Trecho do texto:
□ □ □ □ □ □ □
É nosso propósito, então, levantar algumas questões acerca de determinadas orientações jurisprudenciais, com o objetivo de alinhar as estruturas subordinantes da interpretação em tema de competência jurisdicional, organizadas segundo seja o respectivo critério (lógico, teleológico, operacional etc.), no contexto da realização de uma das atividades mais complexas do Poder Público.

Contudo, nossos esforços não pretendem ir além do empreendimento editorial deste trabalho, limitando-se, portanto, a um esboço do atual sistema. Por isso, ou para isso, cuidaremos de trazer algumas decisões já dominantes na jurisprudência de nossos tribunais, sobretudo os Superiores, de modo a permitir uma confrontação das argumentações que fundamentaram os respectivos julgamentos, para o fim de se saber se há ou não coerência lógica, axiológica ou funcional entre elas. Passaremos em revista, então, alguns aspectos atinentes ao foro privativo por prerrogativa de função, à competência do tribunal do júri para os crimes dolosos contra a vida, e, finalmente, algumas regras referentes à competência territorial e, também, sobre a competência recursal constitucional.

I- Definições constitucionais: juiz natural ou de origem

Normalmente - e assim é nas Constituições Européias, por exemplo - as Cartas Políticas se limitam a prever e a fixar a competência dos tribunais superiores, ou, quando muito, reservam a possibilidade de criação, por Lei, de jurisdições especiais (federais, disciplinares, militares), para matérias específicas (Lei Fundamental Alemã, art. 96, por exemplo). Não é comum o estabelecimento, no textoPage 3 constitucional, de competências jurisdicionais de primeiro grau, como ocorre no Brasil.
□ □ □ □ □ □ □
Dados disponíveis:
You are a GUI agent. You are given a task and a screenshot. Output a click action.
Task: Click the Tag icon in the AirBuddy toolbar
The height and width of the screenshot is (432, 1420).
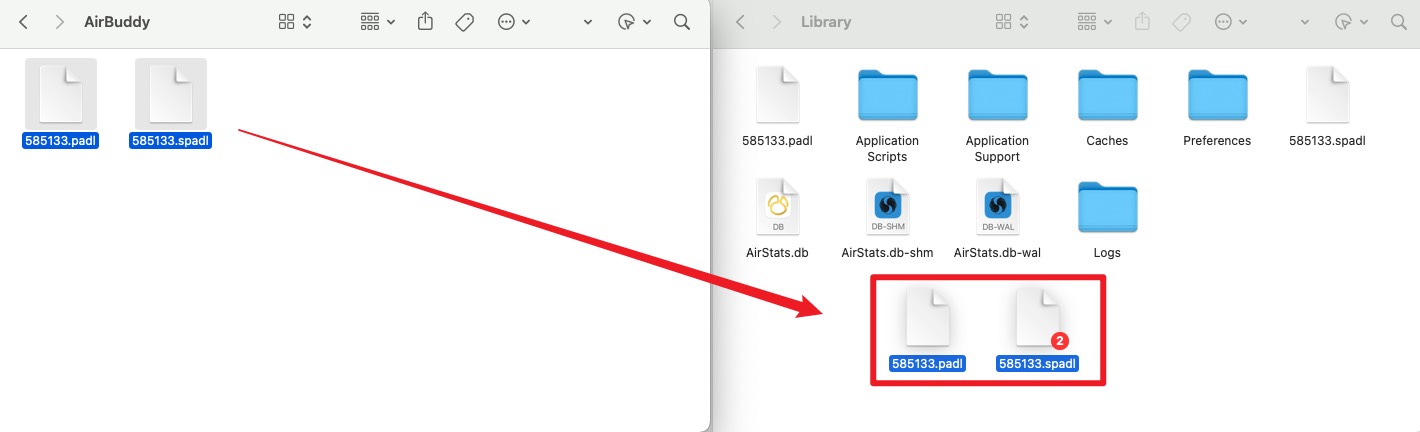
□ □ □ □ □ □ □
Enunciado do problema 1:
As afirmações abaixo estão de acordo com o trecho sobre competência jurisdicional? Responda sim ou não a cada uma e cite entre aspas as palavras do texto que decidem a questão.
(a) O trabalho pretende oferecer mais do que um esboço do atual sistema.
(b) As decisões examinadas virão sobretudo dos tribunais Superiores.
(c) Nas Constituições europeias, as Cartas Políticas costumam fixar competências jurisdicionais de primeiro grau.
Enunciado do problema 2:
Repita, sem alterações, a passagem do trecho sobre competência jurisdicional que vai de "Contudo, nossos esforços" até "competência recursal constitucional.".

Resposta completa 1:
(a) Não: "nossos esforços não pretendem ir além do empreendimento editorial deste trabalho, limitando-se, portanto, a um esboço do atual sistema."
(b) Sim: "cuidaremos de trazer algumas decisões já dominantes na jurisprudência de nossos tribunais, sobretudo os Superiores".
(c) Não: "as Cartas Políticas se limitam a prever e a fixar a competência dos tribunais superiores".

Resposta completa 2:
Contudo, nossos esforços não pretendem ir além do empreendimento editorial deste trabalho, limitando-se, portanto, a um esboço do atual sistema. Por isso, ou para isso, cuidaremos de trazer algumas decisões já dominantes na jurisprudência de nossos tribunais, sobretudo os Superiores, de modo a permitir uma confrontação das argumentações que fundamentaram os respectivos julgamentos, para o fim de se saber se há ou não coerência lógica, axiológica ou funcional entre elas. Passaremos em revista, então, alguns aspectos atinentes ao foro privativo por prerrogativa de função, à competência do tribunal do júri para os crimes dolosos contra a vida, e, finalmente, algumas regras referentes à competência territorial e, também, sobre a competência recursal constitucional.